La banque centrale russe tente de contrer les effets de la crise ukrainienne

le 04/03/2014 L'AGEFI Quotidien / Edition de 7H

Elle a relevé ses taux de 150 pb pour contenir la chute du rouble, les sorties de capitaux et prévenir la hausse de l'inflation

La banque centrale russe tente d’enrayer la chute du rouble et les sorties de capitaux provoquées par la crise ukrainienne. L’institution dirigée par Elvira Nabiullina, a relevé par surprise hier son taux directeur de 150 points de base à 7%.

«Cette décision doit permettre de prévenir les risques qu’entraîne la récente augmentation de la volatilité des marchés financiers pour l’inflation et la stabilité financière», affirme la banque centrale dans son communiqué.
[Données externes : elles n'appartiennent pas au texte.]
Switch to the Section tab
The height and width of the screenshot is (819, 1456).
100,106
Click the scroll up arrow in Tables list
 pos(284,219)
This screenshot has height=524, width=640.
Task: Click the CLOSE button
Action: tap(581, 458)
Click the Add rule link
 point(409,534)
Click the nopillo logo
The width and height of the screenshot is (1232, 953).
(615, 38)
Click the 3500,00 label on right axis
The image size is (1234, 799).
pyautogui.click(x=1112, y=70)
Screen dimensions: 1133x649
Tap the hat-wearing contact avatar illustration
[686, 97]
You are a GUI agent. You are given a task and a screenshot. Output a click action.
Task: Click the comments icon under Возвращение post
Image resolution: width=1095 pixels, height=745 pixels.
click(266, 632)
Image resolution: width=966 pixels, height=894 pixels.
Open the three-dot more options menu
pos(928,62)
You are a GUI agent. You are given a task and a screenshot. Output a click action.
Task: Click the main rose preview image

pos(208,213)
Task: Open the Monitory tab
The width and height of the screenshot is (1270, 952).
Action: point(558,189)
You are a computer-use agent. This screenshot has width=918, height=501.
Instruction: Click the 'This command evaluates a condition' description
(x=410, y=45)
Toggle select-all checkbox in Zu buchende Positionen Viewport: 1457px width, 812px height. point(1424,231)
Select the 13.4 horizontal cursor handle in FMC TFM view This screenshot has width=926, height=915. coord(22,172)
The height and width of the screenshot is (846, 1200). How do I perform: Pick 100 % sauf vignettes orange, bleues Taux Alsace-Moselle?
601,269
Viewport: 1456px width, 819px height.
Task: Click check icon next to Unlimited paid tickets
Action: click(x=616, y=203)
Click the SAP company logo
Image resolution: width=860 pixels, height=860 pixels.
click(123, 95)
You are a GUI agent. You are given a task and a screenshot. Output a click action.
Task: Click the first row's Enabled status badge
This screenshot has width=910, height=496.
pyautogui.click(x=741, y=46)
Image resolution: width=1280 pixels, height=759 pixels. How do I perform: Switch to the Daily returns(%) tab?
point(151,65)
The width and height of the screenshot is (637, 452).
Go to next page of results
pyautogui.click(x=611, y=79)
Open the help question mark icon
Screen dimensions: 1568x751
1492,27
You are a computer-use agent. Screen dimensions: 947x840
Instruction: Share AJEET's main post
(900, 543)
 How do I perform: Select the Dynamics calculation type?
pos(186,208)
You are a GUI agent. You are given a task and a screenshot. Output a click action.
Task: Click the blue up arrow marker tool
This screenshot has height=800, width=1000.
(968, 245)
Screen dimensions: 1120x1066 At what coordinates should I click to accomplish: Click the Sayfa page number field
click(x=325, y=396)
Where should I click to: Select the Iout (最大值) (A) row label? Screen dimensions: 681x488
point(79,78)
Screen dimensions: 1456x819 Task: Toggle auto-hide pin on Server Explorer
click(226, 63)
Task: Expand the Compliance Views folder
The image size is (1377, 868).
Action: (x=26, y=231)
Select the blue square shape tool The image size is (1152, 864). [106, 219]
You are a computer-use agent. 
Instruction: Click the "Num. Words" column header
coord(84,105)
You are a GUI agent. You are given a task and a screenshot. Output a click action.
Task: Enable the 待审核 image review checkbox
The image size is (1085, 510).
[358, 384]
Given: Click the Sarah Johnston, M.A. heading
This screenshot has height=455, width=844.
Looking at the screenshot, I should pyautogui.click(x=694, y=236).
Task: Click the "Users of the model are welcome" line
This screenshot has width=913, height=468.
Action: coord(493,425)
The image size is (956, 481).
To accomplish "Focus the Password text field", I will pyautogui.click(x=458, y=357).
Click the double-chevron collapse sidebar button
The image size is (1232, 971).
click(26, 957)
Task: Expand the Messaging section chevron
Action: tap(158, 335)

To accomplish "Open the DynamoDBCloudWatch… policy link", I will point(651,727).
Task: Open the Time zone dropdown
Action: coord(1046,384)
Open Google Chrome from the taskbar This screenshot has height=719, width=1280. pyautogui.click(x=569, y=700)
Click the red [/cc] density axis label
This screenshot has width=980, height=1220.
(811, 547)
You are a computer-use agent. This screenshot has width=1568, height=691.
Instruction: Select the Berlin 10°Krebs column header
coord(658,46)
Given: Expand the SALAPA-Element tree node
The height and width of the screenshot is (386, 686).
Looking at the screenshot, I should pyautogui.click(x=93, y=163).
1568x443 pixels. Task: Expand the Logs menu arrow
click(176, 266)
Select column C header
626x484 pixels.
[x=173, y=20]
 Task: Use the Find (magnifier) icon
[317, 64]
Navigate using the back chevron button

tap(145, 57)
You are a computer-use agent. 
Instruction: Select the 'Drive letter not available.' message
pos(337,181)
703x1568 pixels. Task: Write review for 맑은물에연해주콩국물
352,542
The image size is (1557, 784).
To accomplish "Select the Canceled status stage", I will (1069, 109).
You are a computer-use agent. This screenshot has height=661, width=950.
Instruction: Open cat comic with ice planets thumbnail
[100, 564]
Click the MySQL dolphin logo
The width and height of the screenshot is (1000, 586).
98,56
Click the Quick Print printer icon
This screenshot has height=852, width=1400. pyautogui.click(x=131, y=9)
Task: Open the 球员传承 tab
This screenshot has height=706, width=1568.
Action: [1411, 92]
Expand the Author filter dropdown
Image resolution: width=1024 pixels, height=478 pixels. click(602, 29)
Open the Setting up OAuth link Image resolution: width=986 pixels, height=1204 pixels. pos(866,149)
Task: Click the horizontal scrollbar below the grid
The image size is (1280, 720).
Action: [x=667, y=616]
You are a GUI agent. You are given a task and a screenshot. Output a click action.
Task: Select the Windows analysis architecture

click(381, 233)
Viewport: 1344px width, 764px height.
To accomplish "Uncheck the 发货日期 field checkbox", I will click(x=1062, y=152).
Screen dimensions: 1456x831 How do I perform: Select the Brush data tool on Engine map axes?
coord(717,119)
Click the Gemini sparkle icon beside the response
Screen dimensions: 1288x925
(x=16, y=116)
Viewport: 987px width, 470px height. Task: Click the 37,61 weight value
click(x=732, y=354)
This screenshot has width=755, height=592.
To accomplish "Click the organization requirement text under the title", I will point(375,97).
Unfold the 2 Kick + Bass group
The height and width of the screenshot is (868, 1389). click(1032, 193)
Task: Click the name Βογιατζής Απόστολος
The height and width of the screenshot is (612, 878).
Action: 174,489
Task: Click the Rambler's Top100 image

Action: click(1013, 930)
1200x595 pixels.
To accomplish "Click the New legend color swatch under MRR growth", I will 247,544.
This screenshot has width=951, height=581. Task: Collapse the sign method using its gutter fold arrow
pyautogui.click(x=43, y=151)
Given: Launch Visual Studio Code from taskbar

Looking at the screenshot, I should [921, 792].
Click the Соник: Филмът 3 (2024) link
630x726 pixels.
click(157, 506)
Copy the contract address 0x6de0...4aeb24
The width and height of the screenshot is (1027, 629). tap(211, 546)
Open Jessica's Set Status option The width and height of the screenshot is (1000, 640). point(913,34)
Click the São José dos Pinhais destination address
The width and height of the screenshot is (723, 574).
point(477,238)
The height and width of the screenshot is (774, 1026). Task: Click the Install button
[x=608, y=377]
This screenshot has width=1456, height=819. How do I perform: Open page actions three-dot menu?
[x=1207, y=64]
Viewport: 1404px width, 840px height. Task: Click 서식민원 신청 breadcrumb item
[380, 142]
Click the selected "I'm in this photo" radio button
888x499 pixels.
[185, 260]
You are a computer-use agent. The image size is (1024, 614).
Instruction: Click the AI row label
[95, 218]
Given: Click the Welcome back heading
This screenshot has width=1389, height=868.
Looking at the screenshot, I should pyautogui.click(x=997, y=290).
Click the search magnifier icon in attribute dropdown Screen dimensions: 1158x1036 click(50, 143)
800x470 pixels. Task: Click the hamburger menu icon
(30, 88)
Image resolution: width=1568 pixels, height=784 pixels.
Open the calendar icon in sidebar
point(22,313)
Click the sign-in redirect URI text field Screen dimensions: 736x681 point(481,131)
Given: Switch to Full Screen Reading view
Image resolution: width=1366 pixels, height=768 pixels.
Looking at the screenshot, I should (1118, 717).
Selon Bloomberg, il s’agit de la plus forte hausse connue par un taux de référence russe depuis juin 1998. Le rouble s’est un peu renforcé face au dollar après cette annonce, à 36,4 hier après-midi. La devise a cependant perdu plus de 10% face à l’euro et au billet vert depuis le début de l’année. Cette faiblesse de la devise pèse sur l’inflation qui, à 6,1% sur un an en janvier, reste au-dessus de la cible de la banque centrale fixée à 5%.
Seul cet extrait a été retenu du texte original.